Now, while “Alexander”‘s response seems to justify outrage (and I’m no fan of online outrage), he did so with an interesting analogy, on how to curb crime when the police has limited resources. He writes:
[…] the police chief publicly commits that from now on, he’s going to prioritize solving muggings over solving burglaries, even if the burglaries are equally bad or worse. He’ll put an absurd amount of effort into solving even the smallest mugging; this is the hill he’s going to die on.
Suppose you’re a mugger, deciding whether or not to commit the first new mugging in town. If you’re the first guy to violate the no-mugging taboo, every police officer in town is going to be on your case; you’re nearly certain to get caught. You give up and do honest work. Every other mugger in town faces the same choice and makes the same decision. In theory a well-coordinated group of muggers could all start mugging on the same day and break the system, but muggers aren’t really that well-coordinated.
The police chief’s public commitment solves mugging without devoting a single officer’s time to the problem, allowing all officers to concentrate on burglaries. A worst-crime-first enforcement regime has 60 crimes per day and solves 10; a mugging-first regime has 30 crimes per day and solves 10.
And then it is again Caplan’s turn to respond. I’m bad at detecting satire, so I’m not sure if he is being serious (I don’t think he is). But he proposes a “sure fire way to end all crime”:
Step 1: Credibly announce that all levels of government will mercilessly prosecute the first crime committed in the nation each day.
Step 2: There is no Step 2.
But then, I’m sure that Nitin Pai is being serious in proposing a similar method to curb the spate of violent crime in India based on WhatsApp forwards. In his piece for the Quint, he writes:
the Home Ministry ought to use its considerable powers to tackle the problem. It’s not hard either. One well-advertised arrest, prosecution and sentencing will deter the cowards that comprise lynch mobs. Three high profile arrests and prosecutions – and see how quickly lynchings stop. The smallest police station in the remotest village can stop lynchings if the local sub-inspector has received clear political messages against it.
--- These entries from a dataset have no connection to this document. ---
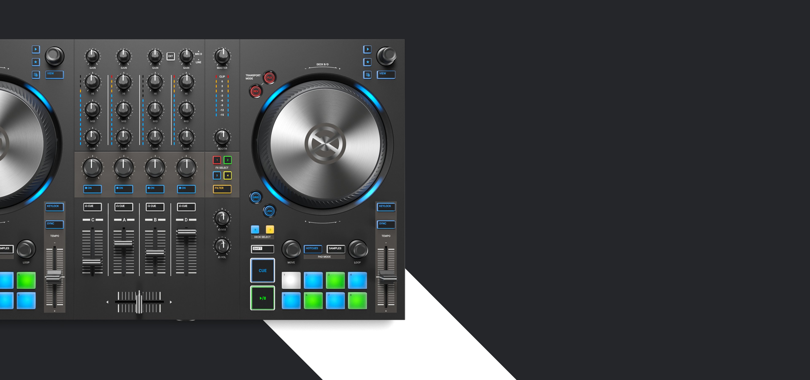Click the red REV reverse button
This screenshot has width=810, height=380.
coord(256,91)
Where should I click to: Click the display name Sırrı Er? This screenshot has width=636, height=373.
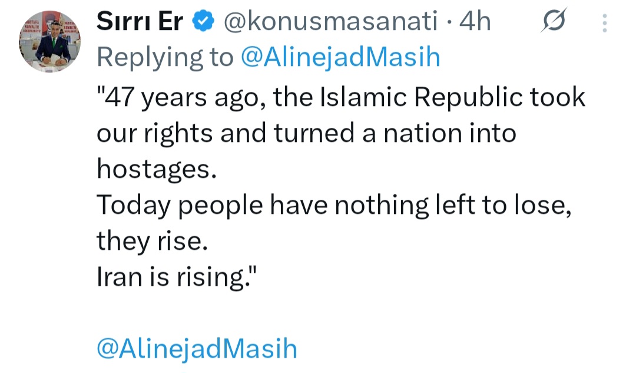[x=140, y=22]
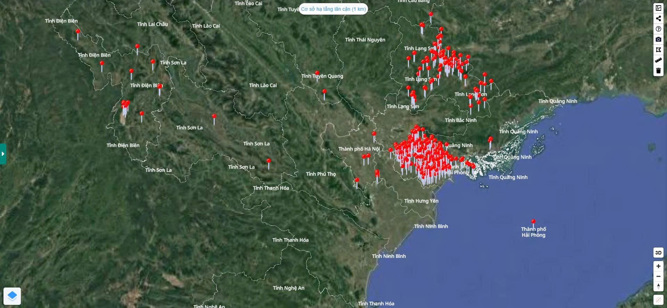Viewport: 667px width, 308px height.
Task: Zoom out with the minus button
Action: (x=658, y=276)
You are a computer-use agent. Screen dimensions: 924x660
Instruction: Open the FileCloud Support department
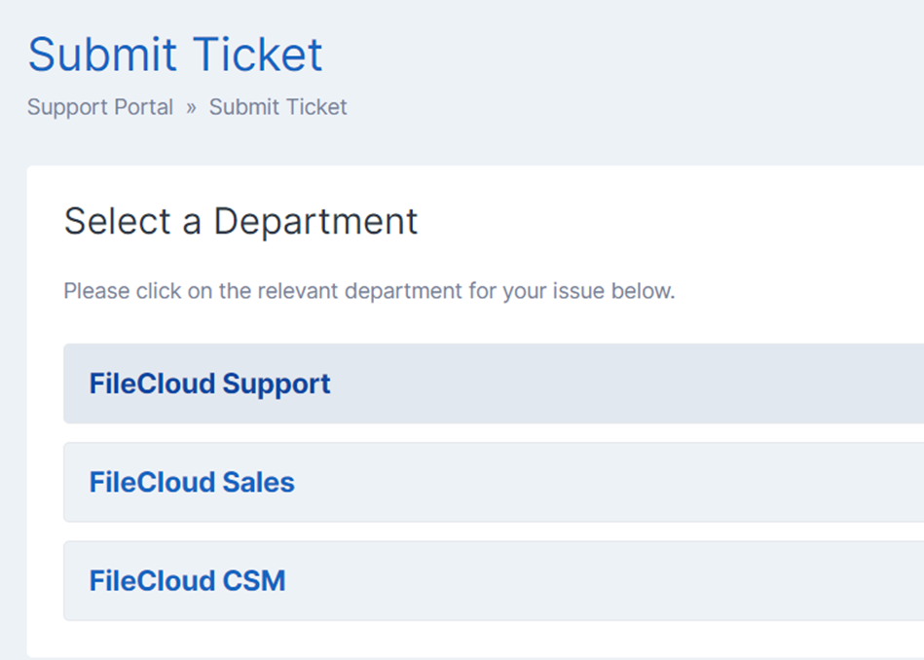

Finally, the reason why I figured Caplan’s “solution” is satire is because of this passage from Matt Levine’s excellent Money Stuff newsletter (likely it’s behind a Bloomberg paywall, but it’s free if you subscribe by email). Commenting about high frequency trading, Levine writes:
But the answer in actual U.S. market structure is, come on, there is no such thing as “the same time.” Do you know how many nanoseconds there are every single second? (A billion.) The odds that each of us would hit the “Buy” button at the exact same nanosecond are infinitesimal. So if I put in my order to buy the stock at 10:45:06.543210876 a.m., and you put in yours at 10:45:06.543210987 a.m., then I got there first and I win.
Is this a good answer? It has a simple appeal. It just gets rid of the question “who gets the stock if we put our orders in at the same time?” It replaces an economic question about how to allocate the stock with an empirical question of who got there first.
So the problem with fighting the first crime of the day, or year, or whatever, is that a criminal will know fully well, given a reasonably high enough crime rate, that the probability of his crime being recorded as the first in the year or day or whatever is less than one. And the higher the crime rate, the lower the probability that his crime will be recognised as the first one. And so there is a high chance he can get away with it.
And that is where Nitin’s idea scores. Rather than going after the “first crime”, pick a few crimes arbitrarily and “go after them like hell”. Since in this case most of the people who are forwarding dangerous forwards are “ordinary people”, this will likely shake them up, and we’ll see less of these dangerous forwards.